Saved dataset items

* begin *

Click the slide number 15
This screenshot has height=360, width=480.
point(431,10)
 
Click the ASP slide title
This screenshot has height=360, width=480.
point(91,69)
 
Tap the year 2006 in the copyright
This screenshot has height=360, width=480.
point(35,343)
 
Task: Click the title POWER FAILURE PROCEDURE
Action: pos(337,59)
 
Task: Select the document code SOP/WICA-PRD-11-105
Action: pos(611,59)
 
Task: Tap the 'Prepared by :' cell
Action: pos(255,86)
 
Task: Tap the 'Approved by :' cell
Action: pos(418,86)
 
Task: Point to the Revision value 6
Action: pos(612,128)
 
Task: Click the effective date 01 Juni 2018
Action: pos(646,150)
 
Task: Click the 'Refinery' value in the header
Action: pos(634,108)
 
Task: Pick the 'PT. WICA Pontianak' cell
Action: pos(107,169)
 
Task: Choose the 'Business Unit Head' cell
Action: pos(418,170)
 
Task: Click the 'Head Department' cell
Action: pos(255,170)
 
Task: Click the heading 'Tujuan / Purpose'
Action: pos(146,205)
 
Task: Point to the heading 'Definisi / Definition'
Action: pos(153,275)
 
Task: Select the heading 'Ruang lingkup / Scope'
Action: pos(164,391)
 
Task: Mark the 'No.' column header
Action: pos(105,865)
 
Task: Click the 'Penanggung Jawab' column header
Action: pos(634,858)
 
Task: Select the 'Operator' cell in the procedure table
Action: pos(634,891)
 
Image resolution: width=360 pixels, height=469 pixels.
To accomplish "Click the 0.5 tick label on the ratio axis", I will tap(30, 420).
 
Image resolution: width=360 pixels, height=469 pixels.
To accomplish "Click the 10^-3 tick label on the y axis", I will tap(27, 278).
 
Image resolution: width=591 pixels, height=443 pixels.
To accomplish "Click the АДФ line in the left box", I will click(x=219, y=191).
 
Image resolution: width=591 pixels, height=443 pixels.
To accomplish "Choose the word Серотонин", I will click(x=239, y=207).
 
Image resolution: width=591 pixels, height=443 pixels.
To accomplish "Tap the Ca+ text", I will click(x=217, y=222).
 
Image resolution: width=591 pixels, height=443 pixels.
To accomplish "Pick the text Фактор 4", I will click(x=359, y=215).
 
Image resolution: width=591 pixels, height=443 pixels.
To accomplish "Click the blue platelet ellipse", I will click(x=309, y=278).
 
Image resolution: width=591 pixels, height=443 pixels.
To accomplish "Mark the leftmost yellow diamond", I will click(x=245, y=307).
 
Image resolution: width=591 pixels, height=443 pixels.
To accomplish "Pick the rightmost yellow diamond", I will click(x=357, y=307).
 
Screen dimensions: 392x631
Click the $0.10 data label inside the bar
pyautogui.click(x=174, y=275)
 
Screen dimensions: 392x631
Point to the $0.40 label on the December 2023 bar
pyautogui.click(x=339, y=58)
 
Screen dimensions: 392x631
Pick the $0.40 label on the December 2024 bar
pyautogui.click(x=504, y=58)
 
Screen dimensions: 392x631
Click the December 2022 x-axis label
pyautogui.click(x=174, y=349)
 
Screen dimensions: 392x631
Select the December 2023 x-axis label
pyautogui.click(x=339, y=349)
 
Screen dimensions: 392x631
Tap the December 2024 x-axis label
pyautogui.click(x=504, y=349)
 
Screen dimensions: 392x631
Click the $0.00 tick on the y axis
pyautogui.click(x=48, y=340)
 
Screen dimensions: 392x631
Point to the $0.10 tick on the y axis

* end *

**Work to be completed**
Copy out every line of the material above, word for word and without changes.

**Solution for this problem**
Click the slide number 15
This screenshot has height=360, width=480.
point(431,10)
 
Click the ASP slide title
This screenshot has height=360, width=480.
point(91,69)
 
Tap the year 2006 in the copyright
This screenshot has height=360, width=480.
point(35,343)
 
Task: Click the title POWER FAILURE PROCEDURE
Action: pos(337,59)
 
Task: Select the document code SOP/WICA-PRD-11-105
Action: pos(611,59)
 
Task: Tap the 'Prepared by :' cell
Action: pos(255,86)
 
Task: Tap the 'Approved by :' cell
Action: pos(418,86)
 
Task: Point to the Revision value 6
Action: pos(612,128)
 
Task: Click the effective date 01 Juni 2018
Action: pos(646,150)
 
Task: Click the 'Refinery' value in the header
Action: pos(634,108)
 
Task: Pick the 'PT. WICA Pontianak' cell
Action: pos(107,169)
 
Task: Choose the 'Business Unit Head' cell
Action: pos(418,170)
 
Task: Click the 'Head Department' cell
Action: pos(255,170)
 
Task: Click the heading 'Tujuan / Purpose'
Action: pos(146,205)
 
Task: Point to the heading 'Definisi / Definition'
Action: pos(153,275)
 
Task: Select the heading 'Ruang lingkup / Scope'
Action: pos(164,391)
 
Task: Mark the 'No.' column header
Action: pos(105,865)
 
Task: Click the 'Penanggung Jawab' column header
Action: pos(634,858)
 
Task: Select the 'Operator' cell in the procedure table
Action: pos(634,891)
 
Image resolution: width=360 pixels, height=469 pixels.
To accomplish "Click the 0.5 tick label on the ratio axis", I will tap(30, 420).
 
Image resolution: width=360 pixels, height=469 pixels.
To accomplish "Click the 10^-3 tick label on the y axis", I will tap(27, 278).
 
Image resolution: width=591 pixels, height=443 pixels.
To accomplish "Click the АДФ line in the left box", I will click(x=219, y=191).
 
Image resolution: width=591 pixels, height=443 pixels.
To accomplish "Choose the word Серотонин", I will click(x=239, y=207).
 
Image resolution: width=591 pixels, height=443 pixels.
To accomplish "Tap the Ca+ text", I will click(x=217, y=222).
 
Image resolution: width=591 pixels, height=443 pixels.
To accomplish "Pick the text Фактор 4", I will click(x=359, y=215).
 
Image resolution: width=591 pixels, height=443 pixels.
To accomplish "Click the blue platelet ellipse", I will click(x=309, y=278).
 
Image resolution: width=591 pixels, height=443 pixels.
To accomplish "Mark the leftmost yellow diamond", I will click(x=245, y=307).
 
Image resolution: width=591 pixels, height=443 pixels.
To accomplish "Pick the rightmost yellow diamond", I will click(x=357, y=307).
 
Screen dimensions: 392x631
Click the $0.10 data label inside the bar
pyautogui.click(x=174, y=275)
 
Screen dimensions: 392x631
Point to the $0.40 label on the December 2023 bar
pyautogui.click(x=339, y=58)
 
Screen dimensions: 392x631
Pick the $0.40 label on the December 2024 bar
pyautogui.click(x=504, y=58)
 
Screen dimensions: 392x631
Click the December 2022 x-axis label
pyautogui.click(x=174, y=349)
 
Screen dimensions: 392x631
Select the December 2023 x-axis label
pyautogui.click(x=339, y=349)
 
Screen dimensions: 392x631
Tap the December 2024 x-axis label
pyautogui.click(x=504, y=349)
 
Screen dimensions: 392x631
Click the $0.00 tick on the y axis
pyautogui.click(x=48, y=340)
 
Screen dimensions: 392x631
Point to the $0.10 tick on the y axis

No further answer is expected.